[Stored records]
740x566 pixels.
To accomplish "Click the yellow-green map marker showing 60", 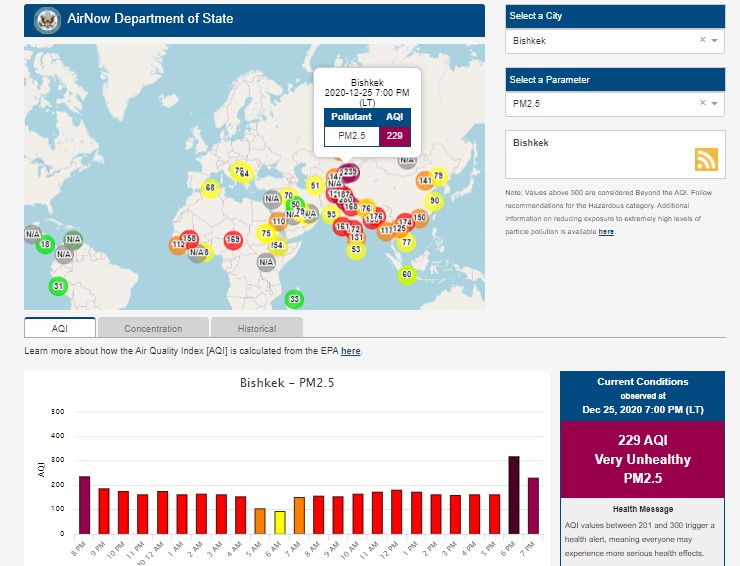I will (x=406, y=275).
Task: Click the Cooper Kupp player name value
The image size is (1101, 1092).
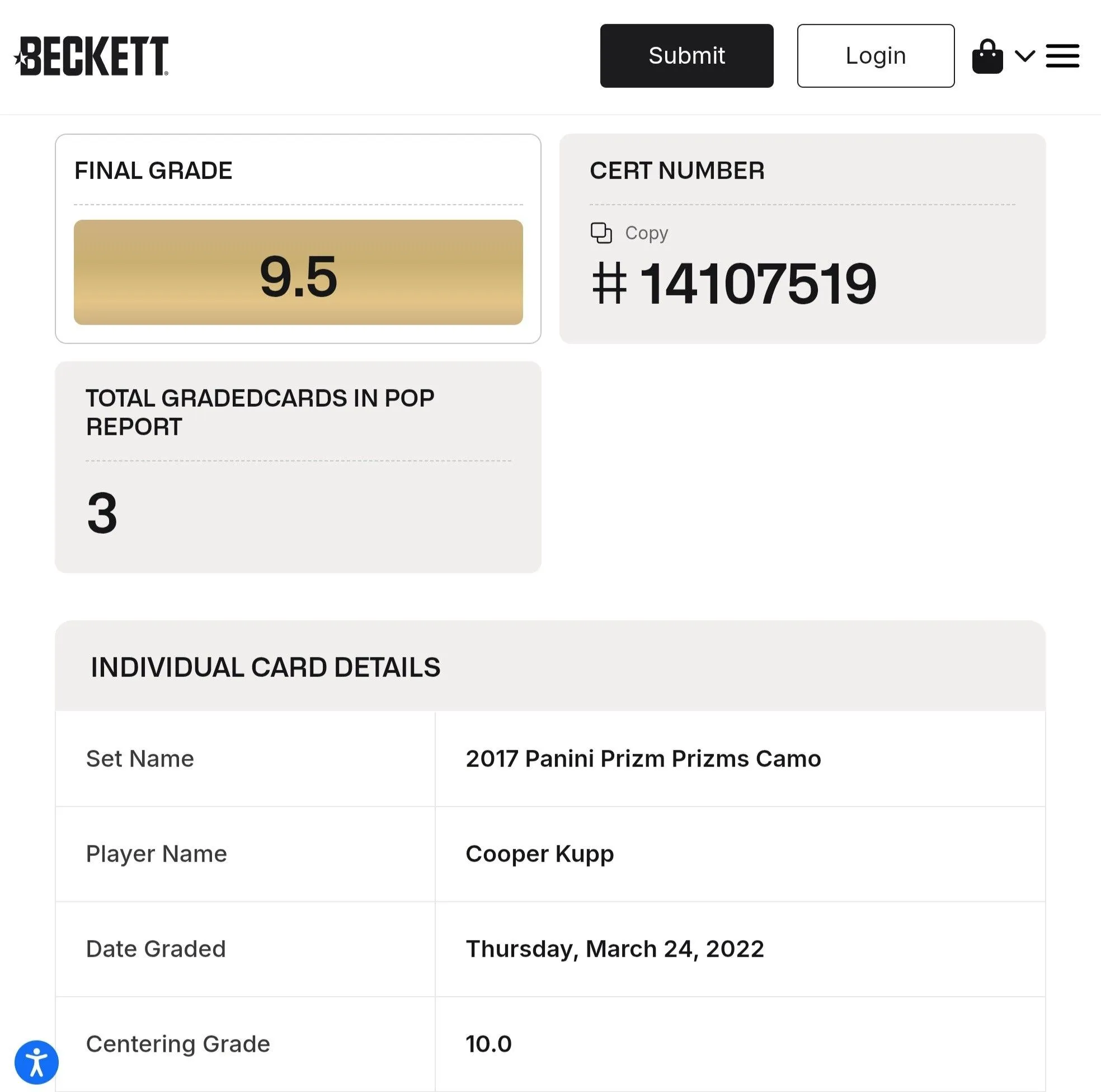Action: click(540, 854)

* * *

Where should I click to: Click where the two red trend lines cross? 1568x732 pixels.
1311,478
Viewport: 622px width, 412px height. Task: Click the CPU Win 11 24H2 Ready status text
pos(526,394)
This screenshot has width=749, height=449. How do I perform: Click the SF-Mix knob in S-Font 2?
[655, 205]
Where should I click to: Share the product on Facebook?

...

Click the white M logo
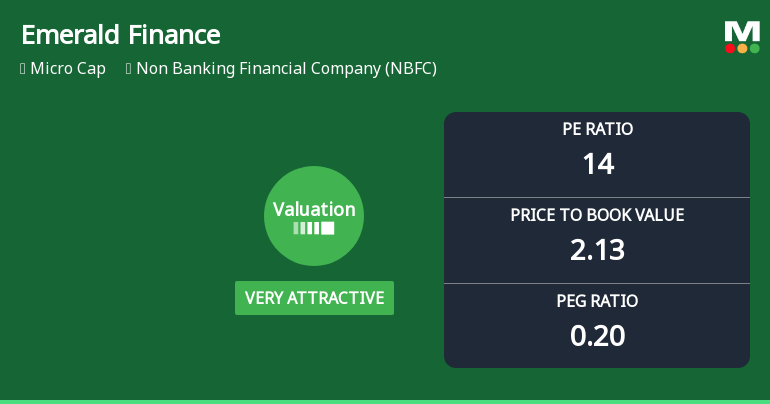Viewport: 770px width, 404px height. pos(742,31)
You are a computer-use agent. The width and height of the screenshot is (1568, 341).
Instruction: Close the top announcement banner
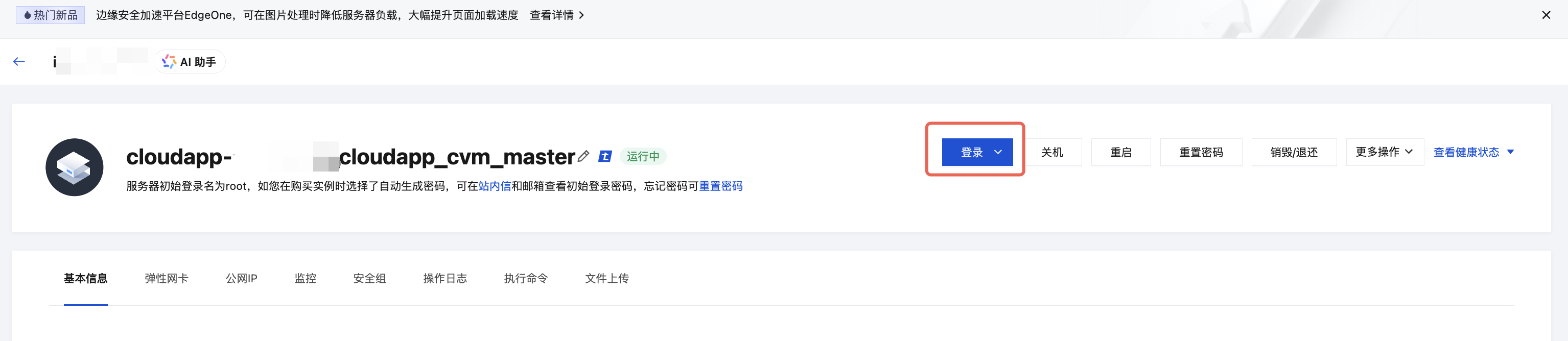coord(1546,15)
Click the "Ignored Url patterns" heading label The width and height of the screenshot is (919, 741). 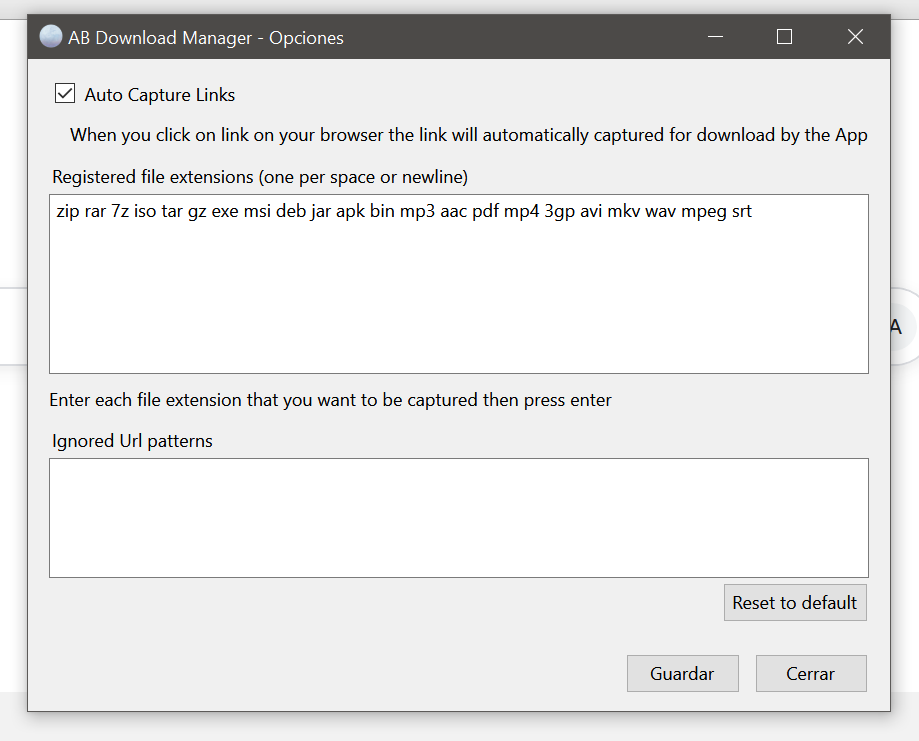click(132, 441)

- What the exercise asks -
Could you restate word for word the lines above from the one containing "Where should I click to: Click" through the one containing "Where should I click to: Share", both included, and nothing else?

- Expected output -
Where should I click to: Click where the two red trend lines cross? 1568x732 pixels.
1311,478
Viewport: 622px width, 412px height. Task: Click the CPU Win 11 24H2 Ready status text
pos(526,394)
This screenshot has width=749, height=449. How do I perform: Click the SF-Mix knob in S-Font 2?
[655, 205]
Where should I click to: Share the product on Facebook?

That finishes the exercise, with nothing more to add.